Personalizing Information to Improve Retirement Savings in Chile
Abstract
Can giving pension account holders personalized information about the financial implications of increasing their contributions, formalizing employment, and delaying retirement age help them make more informed retirement planning decisions? Researchers partnered with Chile’s national pension authority to evaluate how providing government workers with personalized retirement information, via self-service kiosks at government offices, impacts their financial knowledge and decisions about labor market participation and retirement planning. Preliminary results indicate that personalized information increased the amount of voluntary contributions, but that the impacts faded over time.
Policy Issue
Defined contribution retirement savings plans, through which employees contribute a mandatory amount deducted directly from their salaries, are common in many developing countries. Such plans generally allow individuals to supplement their plan with voluntary contributions, but individuals may lack the financial knowledge needed to select the most beneficial contribution amount, or may not be aware of the effects on retirement payouts of failing to make sufficient voluntary contributions, working in the informal sector, or retiring early. Personalized retirement savings information tailored to each individual’s financial situation may be an effective way to increase knowledge and encourage low-income individuals in the labor force to adopt habits that lead to increased pension payouts.
Context of the Evaluation
Chile requires formally employed workers to contribute approximately 10 percent of their taxable income to a pension account. However, contribution rates remain low; people may not be formally employed, may avoid contributing, may stop contributing whenever unemployed, or may fail to contribute enough to retire comfortably. Low-income individuals, who comprise 65 percent of all pension account holders, can be most affected by low contributions. Lack of financial knowledge and low levels of understanding about the pension plan may also contribute to sub-optimal outcomes. A 2009 survey indicated that most members of the Chilean national pension system did not know how their pension would be calculated, and many who claimed to know were unable to answer questions about the topic when asked.

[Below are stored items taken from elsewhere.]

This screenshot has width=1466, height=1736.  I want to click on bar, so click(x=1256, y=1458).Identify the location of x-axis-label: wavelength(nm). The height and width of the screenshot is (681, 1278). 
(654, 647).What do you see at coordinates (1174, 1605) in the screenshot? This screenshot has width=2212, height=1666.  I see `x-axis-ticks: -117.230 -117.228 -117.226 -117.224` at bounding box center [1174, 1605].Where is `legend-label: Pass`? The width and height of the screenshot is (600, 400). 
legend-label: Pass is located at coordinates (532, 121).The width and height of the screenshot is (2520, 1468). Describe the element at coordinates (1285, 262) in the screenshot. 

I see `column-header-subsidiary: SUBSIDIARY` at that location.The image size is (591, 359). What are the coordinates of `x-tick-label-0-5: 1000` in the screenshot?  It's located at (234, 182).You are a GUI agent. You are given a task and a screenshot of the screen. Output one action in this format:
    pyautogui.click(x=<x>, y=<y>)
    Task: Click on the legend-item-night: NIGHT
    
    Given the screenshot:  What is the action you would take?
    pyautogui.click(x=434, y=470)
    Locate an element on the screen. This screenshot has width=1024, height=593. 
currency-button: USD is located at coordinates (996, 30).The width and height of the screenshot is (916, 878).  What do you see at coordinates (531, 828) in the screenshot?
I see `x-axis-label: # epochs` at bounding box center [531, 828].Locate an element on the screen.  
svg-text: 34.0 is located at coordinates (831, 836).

Details of the Intervention
Researchers partnered with the Superintendencia de Pensiones (SdP) in Chile to evaluate the impact of providing personalized retirement savings information on pension contributions of low-income, working-age individuals.
The SdP installed self-service kiosks in eight government offices in the metropolitan region of Santiago. At the kiosks, individuals were prompted to identify themselves with their fingerprint and national ID number (RUT). Based on their RUT, each individual was randomly assigned into one of two groups: A comparison group that received publicly available, generic information on how to improve their retirement savings, and a treatment group that received a personalized online simulation session showing how changing their current contribution levels would affect their expected retirement savings balance. The two information types were designed to make sure that the intervention isolated the impact of personalized information and did not simply “nudge” savings behavior by increasing the salience of retirement savings.
The personalized simulation used a combination of users’ personal financial information (pulled from the government database using their RUT) and information users directly entered, such as their desired retirement age and estimated years of contribution towards their retirement fund. Based on this information, the simulator showed users a projection of their post-retirement finances, and users could then change parameters to see how their eventual pension payout would be affected.
Users from both groups were surveyed at the kiosk on topics including financial knowledge and retirement fund contribution levels. In addition, government-provided administrative data allowed researchers to measure impacts on labor force participation and savings behavior up to one year later.
Results and Policy Lessons
Preliminary results indicate that the personalized information increased the average amount of voluntary contributions by 12 percent during the one year following the intervention, but did not significantly impact the average number of mandatory contributions, the probability of enrolling in the pension fund system, or active management decisions of pensions by those who were enrolled. Researchers found no evidence that the increase in voluntary contributions came at the expense of savings outside the pension plan. However, the impacts on the amounts of voluntary contributions appear to dissipate over time - they were significant only for the first eight months following the intervention, and were insufficient to significantly alter future pensions.
The impacts varied across different groups. For example, women increased voluntary savings more than men. Also, users who had previously overestimated their pension payout (i.e. those who were told by the simulator that their payout would be less than they had expected) increased their voluntary contributions while those who underestimated their payouts decreased their mandatory contributions. This variation suggests that the personalized information provided in this study did not act as a simple nudge to change savings behavior, but rather, influenced decisions through an information channel that increased understanding of the pension plan and the financial implications of voluntary contributions, labor market participation, and retirement age.